What the exercise asks:
The answer must consist of every line from the data that holds the string "blue".

------ Given entries ------

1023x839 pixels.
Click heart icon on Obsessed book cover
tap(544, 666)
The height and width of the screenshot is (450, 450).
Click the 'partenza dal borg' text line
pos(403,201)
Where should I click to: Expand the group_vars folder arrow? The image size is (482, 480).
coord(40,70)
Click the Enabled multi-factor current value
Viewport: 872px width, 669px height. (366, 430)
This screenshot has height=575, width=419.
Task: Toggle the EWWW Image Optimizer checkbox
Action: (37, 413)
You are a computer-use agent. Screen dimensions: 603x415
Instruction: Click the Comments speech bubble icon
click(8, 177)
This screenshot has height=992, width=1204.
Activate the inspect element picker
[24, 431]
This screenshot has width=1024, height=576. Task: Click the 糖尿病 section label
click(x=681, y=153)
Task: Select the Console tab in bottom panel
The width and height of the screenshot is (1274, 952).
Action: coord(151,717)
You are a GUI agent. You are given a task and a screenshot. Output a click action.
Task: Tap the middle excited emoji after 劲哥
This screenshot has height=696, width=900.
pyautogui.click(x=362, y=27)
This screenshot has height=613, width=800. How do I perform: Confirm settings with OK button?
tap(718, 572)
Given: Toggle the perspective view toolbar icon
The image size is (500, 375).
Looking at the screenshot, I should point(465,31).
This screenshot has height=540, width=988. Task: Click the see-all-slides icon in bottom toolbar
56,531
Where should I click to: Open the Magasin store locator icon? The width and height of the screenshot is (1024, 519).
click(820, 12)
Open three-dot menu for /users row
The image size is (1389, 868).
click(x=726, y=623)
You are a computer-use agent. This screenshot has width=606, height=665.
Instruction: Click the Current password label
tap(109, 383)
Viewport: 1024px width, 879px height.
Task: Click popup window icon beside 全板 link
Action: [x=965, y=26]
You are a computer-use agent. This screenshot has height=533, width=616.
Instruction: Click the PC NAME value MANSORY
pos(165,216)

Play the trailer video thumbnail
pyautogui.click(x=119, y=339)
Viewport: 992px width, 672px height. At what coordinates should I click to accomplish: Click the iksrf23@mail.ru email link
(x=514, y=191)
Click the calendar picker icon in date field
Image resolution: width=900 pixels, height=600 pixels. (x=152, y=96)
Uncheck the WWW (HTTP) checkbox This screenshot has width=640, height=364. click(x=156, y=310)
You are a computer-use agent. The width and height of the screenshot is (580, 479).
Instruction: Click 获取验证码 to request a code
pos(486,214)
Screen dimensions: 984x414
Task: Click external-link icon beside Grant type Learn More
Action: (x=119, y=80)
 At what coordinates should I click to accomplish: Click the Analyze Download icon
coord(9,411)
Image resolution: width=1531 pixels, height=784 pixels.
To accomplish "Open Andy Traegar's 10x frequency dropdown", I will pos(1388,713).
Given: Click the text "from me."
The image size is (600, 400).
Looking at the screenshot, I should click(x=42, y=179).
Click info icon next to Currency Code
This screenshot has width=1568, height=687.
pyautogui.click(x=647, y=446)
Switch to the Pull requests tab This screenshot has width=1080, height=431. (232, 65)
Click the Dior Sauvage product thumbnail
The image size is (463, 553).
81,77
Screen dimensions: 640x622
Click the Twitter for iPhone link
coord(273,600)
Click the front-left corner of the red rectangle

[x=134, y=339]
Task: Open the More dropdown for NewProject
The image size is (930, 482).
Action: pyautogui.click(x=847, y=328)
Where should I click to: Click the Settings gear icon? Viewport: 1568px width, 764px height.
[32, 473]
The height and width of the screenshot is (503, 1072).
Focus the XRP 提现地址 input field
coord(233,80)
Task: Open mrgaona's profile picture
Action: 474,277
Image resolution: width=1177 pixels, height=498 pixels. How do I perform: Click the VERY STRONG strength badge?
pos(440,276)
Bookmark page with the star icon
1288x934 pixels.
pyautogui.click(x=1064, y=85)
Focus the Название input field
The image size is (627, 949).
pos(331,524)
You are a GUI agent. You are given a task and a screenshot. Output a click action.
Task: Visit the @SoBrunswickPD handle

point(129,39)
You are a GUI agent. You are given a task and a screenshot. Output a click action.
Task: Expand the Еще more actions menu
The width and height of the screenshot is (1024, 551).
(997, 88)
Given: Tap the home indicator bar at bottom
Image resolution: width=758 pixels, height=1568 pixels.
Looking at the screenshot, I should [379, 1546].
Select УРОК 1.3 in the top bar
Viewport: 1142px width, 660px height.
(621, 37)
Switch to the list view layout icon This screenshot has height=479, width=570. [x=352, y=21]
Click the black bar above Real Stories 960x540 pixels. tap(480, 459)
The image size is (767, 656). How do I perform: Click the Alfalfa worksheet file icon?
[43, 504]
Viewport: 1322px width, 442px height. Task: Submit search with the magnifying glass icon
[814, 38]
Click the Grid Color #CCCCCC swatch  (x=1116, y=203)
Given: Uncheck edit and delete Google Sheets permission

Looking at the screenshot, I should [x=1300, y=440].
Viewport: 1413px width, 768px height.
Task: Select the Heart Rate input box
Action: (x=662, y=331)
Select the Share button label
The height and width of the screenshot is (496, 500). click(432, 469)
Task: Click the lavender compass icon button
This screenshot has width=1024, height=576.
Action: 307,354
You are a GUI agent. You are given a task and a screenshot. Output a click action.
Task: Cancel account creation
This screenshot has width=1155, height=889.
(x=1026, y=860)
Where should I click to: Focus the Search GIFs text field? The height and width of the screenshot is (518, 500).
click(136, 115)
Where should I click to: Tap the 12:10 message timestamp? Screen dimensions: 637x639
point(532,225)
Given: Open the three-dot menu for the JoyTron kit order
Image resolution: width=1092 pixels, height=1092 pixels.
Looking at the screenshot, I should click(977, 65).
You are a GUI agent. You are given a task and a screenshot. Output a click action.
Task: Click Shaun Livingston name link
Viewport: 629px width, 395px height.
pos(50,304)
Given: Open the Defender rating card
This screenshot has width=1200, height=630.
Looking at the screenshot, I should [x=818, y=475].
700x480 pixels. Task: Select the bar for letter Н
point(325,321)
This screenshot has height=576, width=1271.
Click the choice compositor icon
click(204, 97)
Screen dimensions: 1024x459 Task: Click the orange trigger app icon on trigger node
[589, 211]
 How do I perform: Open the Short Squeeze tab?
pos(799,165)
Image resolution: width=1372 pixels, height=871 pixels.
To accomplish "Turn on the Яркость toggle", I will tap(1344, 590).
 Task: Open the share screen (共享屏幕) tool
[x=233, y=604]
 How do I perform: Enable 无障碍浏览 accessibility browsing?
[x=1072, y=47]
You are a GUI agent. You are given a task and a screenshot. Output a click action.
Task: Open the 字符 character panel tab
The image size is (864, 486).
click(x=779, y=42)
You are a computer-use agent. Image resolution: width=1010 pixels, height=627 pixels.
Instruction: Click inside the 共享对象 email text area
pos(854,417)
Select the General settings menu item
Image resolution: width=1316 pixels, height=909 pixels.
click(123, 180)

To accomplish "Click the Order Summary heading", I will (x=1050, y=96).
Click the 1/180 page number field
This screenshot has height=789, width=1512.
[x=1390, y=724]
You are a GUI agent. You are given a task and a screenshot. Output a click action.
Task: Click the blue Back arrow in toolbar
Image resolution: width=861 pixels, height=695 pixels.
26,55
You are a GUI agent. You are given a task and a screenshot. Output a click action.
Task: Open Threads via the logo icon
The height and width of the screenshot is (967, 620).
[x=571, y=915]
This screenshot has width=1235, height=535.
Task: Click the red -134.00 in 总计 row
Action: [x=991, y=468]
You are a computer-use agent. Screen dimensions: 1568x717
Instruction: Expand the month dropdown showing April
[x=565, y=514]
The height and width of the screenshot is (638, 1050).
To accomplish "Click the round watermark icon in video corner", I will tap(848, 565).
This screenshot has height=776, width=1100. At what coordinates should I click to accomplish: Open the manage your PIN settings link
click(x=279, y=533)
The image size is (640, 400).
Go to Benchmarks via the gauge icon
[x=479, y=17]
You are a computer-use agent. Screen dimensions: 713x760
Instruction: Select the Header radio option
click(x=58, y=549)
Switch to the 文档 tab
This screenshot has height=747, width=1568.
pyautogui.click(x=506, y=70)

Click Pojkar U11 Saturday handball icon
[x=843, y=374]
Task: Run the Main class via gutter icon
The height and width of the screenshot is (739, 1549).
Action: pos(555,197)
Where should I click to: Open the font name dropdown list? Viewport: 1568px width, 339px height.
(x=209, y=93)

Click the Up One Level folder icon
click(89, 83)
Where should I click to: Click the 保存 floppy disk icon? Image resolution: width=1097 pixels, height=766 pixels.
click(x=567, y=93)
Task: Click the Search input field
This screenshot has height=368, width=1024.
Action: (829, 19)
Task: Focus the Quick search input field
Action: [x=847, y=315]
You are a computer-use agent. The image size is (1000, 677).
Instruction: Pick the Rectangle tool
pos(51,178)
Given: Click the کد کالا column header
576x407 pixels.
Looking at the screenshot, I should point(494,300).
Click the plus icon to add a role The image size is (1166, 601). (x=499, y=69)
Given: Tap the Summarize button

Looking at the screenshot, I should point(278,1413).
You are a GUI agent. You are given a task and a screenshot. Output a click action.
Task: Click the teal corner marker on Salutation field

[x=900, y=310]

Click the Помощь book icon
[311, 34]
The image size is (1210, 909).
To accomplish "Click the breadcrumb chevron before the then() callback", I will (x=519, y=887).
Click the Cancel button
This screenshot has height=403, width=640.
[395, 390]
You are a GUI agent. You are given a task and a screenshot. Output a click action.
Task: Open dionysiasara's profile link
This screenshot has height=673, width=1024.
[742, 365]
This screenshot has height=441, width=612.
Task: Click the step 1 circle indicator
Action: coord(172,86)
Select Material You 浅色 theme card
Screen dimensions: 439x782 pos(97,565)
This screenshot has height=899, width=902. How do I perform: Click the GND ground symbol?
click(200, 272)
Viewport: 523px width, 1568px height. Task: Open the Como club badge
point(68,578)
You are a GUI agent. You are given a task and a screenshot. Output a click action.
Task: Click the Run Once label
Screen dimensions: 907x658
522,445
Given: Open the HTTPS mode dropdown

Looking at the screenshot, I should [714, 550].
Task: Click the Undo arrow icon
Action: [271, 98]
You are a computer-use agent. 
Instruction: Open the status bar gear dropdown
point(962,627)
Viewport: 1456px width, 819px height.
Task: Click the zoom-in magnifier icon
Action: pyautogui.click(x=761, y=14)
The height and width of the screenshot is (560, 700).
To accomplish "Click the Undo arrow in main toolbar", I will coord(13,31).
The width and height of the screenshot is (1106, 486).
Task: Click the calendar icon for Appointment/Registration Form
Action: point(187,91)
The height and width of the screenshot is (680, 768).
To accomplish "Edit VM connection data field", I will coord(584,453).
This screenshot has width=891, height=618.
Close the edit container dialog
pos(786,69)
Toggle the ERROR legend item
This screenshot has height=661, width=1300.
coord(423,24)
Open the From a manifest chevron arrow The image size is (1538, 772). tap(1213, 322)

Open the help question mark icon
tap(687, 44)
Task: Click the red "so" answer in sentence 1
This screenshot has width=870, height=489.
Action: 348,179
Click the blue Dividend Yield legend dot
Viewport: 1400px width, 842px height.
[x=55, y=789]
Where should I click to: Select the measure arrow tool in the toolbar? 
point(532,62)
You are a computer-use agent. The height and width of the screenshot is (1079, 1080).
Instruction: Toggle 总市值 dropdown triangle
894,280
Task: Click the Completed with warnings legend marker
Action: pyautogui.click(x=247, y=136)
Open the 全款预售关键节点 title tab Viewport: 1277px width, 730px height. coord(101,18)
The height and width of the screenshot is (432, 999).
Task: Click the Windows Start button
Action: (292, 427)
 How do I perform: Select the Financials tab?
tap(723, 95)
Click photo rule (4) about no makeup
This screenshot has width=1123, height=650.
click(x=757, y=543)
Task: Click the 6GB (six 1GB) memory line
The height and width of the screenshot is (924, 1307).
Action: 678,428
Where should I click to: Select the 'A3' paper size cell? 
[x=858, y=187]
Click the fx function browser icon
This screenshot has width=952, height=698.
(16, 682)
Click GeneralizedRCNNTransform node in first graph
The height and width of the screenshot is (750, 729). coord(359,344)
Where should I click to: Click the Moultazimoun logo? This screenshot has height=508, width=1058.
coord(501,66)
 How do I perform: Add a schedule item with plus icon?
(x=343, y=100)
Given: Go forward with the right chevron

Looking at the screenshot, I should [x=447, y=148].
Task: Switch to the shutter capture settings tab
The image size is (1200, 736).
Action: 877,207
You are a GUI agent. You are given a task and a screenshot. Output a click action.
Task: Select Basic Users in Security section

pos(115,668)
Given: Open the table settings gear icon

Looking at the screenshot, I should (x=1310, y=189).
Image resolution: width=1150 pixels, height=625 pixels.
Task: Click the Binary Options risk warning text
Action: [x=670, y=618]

------

Solution for this exercise:
Task: Click the blue Back arrow in toolbar
Click the blue Dividend Yield legend dot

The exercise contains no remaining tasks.